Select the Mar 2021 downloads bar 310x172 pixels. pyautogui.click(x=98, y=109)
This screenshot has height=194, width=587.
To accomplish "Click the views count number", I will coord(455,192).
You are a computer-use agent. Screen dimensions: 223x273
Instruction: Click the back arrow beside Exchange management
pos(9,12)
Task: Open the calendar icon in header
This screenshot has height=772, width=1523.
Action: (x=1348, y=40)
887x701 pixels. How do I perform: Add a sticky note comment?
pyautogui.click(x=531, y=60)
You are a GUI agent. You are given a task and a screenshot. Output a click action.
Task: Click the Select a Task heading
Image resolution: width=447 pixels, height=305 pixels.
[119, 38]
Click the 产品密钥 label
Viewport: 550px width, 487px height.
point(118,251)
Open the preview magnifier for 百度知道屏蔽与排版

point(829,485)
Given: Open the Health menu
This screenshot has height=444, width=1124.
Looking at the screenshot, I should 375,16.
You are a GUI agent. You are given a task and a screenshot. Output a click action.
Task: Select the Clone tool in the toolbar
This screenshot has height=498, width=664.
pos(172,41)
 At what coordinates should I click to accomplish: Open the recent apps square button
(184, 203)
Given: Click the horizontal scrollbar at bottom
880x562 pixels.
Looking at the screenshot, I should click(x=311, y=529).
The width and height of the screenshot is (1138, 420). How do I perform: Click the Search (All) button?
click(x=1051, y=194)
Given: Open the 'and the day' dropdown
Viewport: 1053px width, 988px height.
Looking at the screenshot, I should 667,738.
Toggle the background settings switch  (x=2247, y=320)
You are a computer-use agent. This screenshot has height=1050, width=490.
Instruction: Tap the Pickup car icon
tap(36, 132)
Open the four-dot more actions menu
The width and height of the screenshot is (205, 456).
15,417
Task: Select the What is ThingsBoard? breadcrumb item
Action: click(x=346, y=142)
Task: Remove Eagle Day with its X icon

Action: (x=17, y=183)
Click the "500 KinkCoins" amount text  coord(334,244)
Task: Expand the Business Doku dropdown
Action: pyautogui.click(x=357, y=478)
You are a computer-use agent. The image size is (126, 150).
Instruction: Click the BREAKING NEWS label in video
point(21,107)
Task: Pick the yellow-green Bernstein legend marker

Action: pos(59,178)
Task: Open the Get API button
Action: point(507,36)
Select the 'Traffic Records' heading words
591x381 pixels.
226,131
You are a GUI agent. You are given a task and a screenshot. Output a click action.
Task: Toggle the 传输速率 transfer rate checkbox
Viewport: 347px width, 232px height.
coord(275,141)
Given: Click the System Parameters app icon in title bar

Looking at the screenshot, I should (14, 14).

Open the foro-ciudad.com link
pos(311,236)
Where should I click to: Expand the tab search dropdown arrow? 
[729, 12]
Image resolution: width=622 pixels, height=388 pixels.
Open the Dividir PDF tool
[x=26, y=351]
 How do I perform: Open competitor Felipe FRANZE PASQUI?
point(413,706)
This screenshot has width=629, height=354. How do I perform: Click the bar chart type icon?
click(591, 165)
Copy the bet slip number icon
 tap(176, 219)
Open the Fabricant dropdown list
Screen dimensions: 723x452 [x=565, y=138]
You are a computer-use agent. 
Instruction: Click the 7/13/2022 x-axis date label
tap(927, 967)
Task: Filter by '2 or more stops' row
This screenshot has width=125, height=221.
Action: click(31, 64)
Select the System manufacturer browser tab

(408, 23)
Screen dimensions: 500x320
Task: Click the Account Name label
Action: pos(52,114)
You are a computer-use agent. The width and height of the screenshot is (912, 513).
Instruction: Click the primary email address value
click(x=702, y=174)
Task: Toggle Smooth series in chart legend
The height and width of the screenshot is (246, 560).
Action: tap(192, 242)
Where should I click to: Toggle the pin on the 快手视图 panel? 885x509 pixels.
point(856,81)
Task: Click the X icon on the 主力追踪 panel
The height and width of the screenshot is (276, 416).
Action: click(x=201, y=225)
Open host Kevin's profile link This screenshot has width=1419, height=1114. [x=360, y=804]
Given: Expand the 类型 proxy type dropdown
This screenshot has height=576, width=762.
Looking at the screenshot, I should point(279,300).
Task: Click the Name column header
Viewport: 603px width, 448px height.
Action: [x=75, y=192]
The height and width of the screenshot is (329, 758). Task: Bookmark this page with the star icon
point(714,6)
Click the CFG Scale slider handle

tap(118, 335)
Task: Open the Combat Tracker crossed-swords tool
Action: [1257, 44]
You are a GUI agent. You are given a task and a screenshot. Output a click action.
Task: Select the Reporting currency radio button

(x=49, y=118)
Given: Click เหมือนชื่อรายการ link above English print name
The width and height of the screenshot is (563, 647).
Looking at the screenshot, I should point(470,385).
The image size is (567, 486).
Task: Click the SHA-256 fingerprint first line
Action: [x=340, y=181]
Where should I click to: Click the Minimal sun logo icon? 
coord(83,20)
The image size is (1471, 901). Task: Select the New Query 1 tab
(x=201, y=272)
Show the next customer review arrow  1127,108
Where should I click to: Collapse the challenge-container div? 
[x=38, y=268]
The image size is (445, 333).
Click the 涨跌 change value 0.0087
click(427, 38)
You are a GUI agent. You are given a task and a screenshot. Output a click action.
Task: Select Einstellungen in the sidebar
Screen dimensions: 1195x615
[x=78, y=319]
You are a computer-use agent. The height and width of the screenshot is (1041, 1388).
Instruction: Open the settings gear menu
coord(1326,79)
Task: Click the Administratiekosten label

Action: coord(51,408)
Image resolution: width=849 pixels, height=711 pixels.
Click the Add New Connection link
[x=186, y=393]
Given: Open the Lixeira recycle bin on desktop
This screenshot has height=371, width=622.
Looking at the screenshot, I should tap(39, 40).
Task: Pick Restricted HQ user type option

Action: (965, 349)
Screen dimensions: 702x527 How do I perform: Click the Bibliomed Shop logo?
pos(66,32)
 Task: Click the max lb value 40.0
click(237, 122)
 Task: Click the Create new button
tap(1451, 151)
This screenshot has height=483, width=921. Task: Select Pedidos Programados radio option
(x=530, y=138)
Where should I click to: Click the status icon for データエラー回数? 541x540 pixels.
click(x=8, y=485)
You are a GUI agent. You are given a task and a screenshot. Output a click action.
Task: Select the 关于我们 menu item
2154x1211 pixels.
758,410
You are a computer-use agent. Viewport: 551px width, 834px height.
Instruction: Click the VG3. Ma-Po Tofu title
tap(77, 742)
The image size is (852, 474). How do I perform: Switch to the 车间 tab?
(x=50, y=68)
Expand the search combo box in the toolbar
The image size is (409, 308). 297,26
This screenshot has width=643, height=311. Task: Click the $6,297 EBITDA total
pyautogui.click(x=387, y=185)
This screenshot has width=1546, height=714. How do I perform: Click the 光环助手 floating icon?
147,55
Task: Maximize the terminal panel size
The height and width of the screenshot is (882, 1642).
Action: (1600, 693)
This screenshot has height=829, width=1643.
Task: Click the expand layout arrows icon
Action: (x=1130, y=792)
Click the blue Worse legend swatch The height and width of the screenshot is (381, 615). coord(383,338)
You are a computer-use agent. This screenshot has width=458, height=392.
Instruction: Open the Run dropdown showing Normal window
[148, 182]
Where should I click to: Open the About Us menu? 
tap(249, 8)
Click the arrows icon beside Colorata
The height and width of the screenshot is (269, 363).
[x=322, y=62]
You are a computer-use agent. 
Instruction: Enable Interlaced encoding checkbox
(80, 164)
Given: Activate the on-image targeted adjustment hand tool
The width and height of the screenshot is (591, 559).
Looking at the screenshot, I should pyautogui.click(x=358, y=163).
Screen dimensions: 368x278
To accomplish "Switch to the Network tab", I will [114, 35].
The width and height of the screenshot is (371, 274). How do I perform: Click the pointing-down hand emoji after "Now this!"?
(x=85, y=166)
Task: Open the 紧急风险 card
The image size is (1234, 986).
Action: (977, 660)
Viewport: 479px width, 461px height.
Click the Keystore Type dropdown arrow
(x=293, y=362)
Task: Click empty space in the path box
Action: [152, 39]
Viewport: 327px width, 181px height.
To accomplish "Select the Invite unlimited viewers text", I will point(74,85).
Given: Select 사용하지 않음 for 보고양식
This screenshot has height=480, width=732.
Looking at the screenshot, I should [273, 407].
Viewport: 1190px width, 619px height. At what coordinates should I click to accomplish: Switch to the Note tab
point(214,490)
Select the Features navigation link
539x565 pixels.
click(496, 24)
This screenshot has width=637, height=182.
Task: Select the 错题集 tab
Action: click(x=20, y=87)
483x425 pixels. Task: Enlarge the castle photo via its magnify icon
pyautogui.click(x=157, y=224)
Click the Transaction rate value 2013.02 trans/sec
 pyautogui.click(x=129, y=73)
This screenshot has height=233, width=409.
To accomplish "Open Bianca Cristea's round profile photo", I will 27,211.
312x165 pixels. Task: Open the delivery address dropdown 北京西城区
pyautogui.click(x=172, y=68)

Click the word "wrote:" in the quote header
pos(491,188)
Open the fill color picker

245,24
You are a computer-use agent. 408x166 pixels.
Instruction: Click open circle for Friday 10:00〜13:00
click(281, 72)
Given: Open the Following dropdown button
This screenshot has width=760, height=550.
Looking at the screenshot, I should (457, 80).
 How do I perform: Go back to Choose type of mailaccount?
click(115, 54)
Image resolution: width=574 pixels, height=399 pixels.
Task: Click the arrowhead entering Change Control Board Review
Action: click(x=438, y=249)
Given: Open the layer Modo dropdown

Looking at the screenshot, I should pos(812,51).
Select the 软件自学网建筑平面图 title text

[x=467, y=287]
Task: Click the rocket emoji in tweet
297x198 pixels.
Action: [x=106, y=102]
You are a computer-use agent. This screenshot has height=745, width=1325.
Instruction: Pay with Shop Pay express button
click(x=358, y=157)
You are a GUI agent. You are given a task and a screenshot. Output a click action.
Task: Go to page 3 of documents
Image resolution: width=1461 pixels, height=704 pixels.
--------------------
WORK TO BE COMPLETED> Reproduce the items from the line containing "Task: Remove Eagle Day with its X icon" up to and including the line containing "pos(311,236)", replacing "legend marker" with "legend key" and leaving everything else unchanged.

WRITTEN REPLY>
Task: Remove Eagle Day with its X icon

Action: (x=17, y=183)
Click the "500 KinkCoins" amount text  coord(334,244)
Task: Expand the Business Doku dropdown
Action: pyautogui.click(x=357, y=478)
You are a computer-use agent. The image size is (126, 150).
Instruction: Click the BREAKING NEWS label in video
point(21,107)
Task: Pick the yellow-green Bernstein legend key

Action: pos(59,178)
Task: Open the Get API button
Action: point(507,36)
Select the 'Traffic Records' heading words
591x381 pixels.
226,131
You are a GUI agent. You are given a task and a screenshot. Output a click action.
Task: Toggle the 传输速率 transfer rate checkbox
Viewport: 347px width, 232px height.
coord(275,141)
Given: Click the System Parameters app icon in title bar

Looking at the screenshot, I should (14, 14).

Open the foro-ciudad.com link
pos(311,236)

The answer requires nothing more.